*ASSIGNED TASK:* For the entries that follow, say how many lines hold the string "computer", with nothing else in the reply.
----- DATA TO PROCESS -----
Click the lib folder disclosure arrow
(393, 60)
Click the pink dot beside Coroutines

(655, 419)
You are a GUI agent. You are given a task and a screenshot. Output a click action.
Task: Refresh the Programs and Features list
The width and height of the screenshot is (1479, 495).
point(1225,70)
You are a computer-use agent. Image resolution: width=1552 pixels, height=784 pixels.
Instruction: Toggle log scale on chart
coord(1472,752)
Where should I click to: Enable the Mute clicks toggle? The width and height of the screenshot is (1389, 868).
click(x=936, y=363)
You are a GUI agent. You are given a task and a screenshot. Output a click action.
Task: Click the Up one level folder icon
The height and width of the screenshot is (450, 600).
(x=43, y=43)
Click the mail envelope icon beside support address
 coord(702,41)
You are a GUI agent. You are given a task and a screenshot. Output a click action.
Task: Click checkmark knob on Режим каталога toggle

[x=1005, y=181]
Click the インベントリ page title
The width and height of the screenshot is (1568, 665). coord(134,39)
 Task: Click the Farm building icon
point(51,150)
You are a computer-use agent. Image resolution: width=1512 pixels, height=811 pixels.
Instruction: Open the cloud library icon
-----
*ANSWER SPACE:* 2